**Given entries:**
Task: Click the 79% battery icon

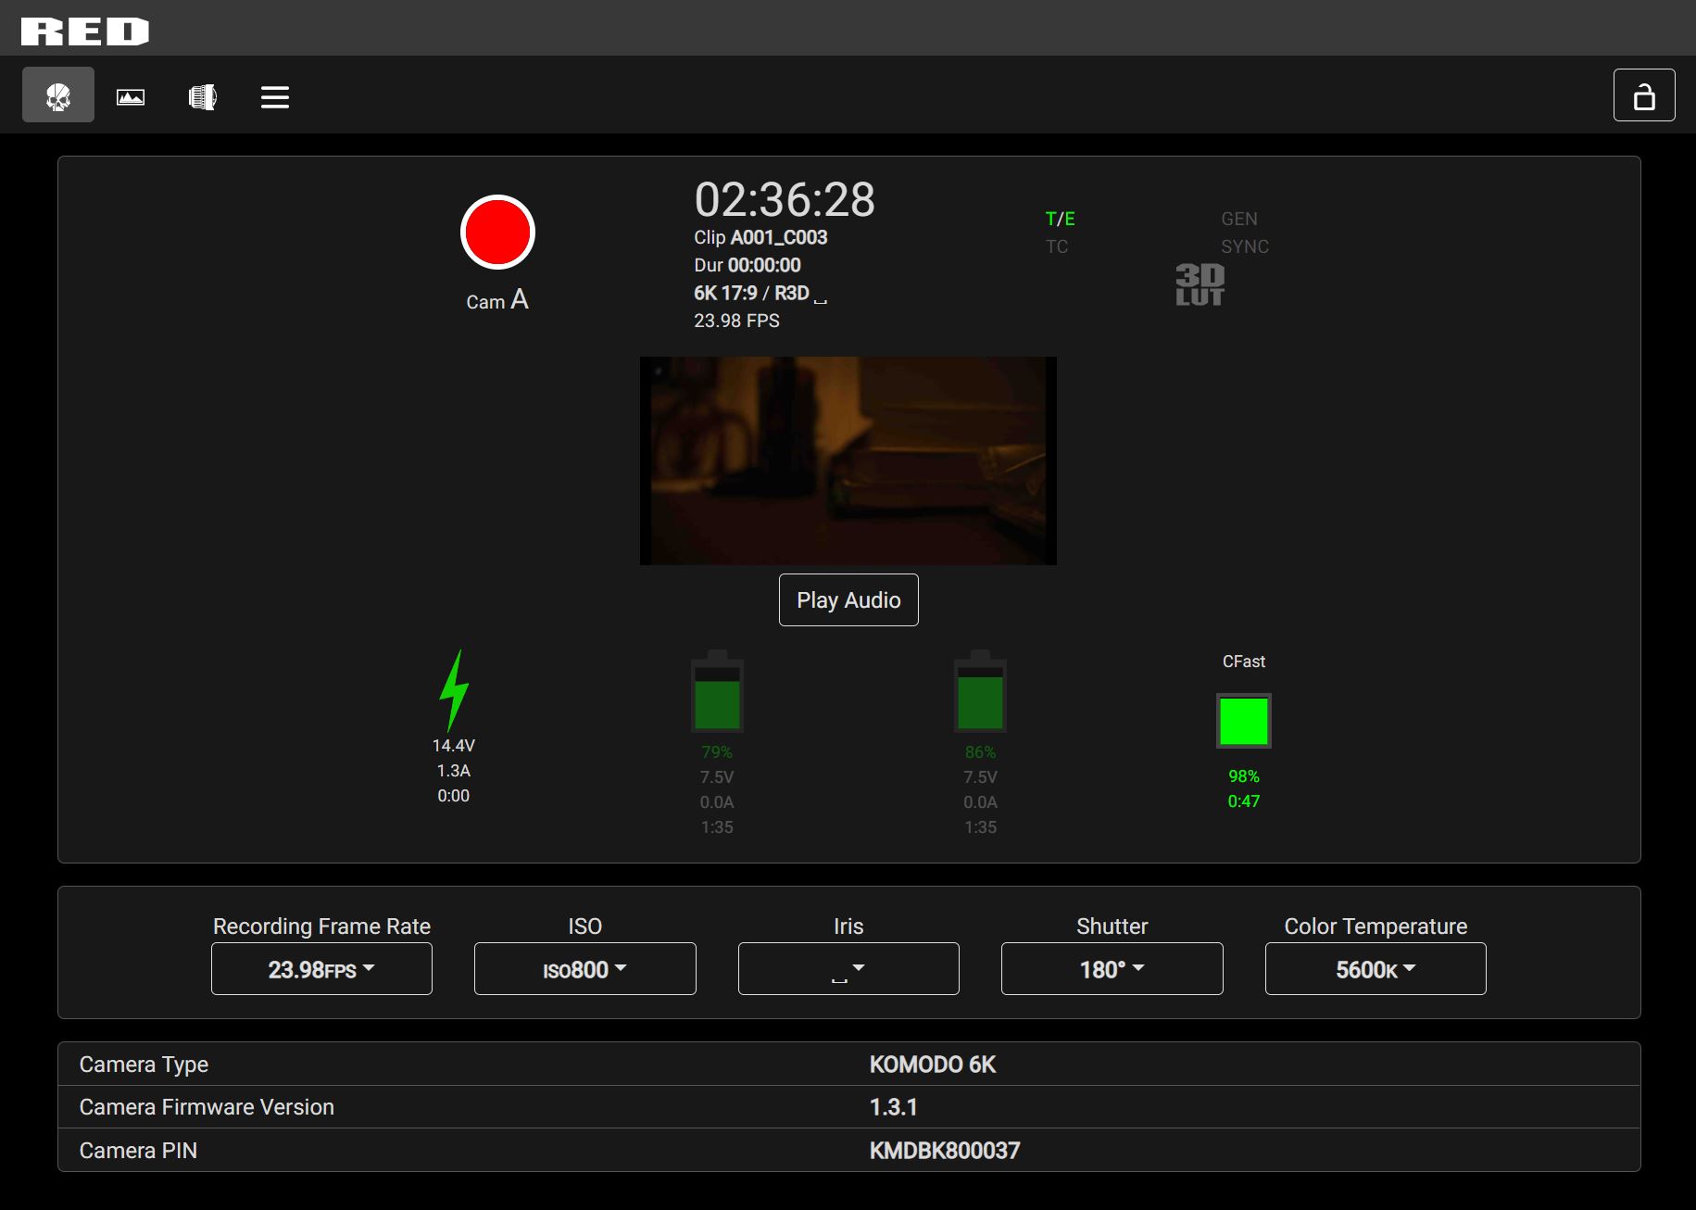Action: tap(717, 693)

...

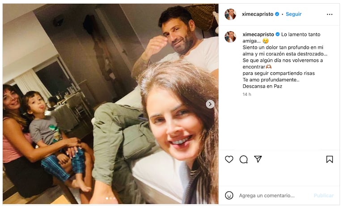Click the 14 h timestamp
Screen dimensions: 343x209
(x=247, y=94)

**Stated problem:** Please rewrite the records starting with the line with "Click the 14 h timestamp" and going on through the line with "(x=247, y=94)", changing "dimensions" to "size" and keeping everything else unchanged. Leave the pictures out of your answer.

**Answer:**
Click the 14 h timestamp
Screen size: 343x209
(x=247, y=94)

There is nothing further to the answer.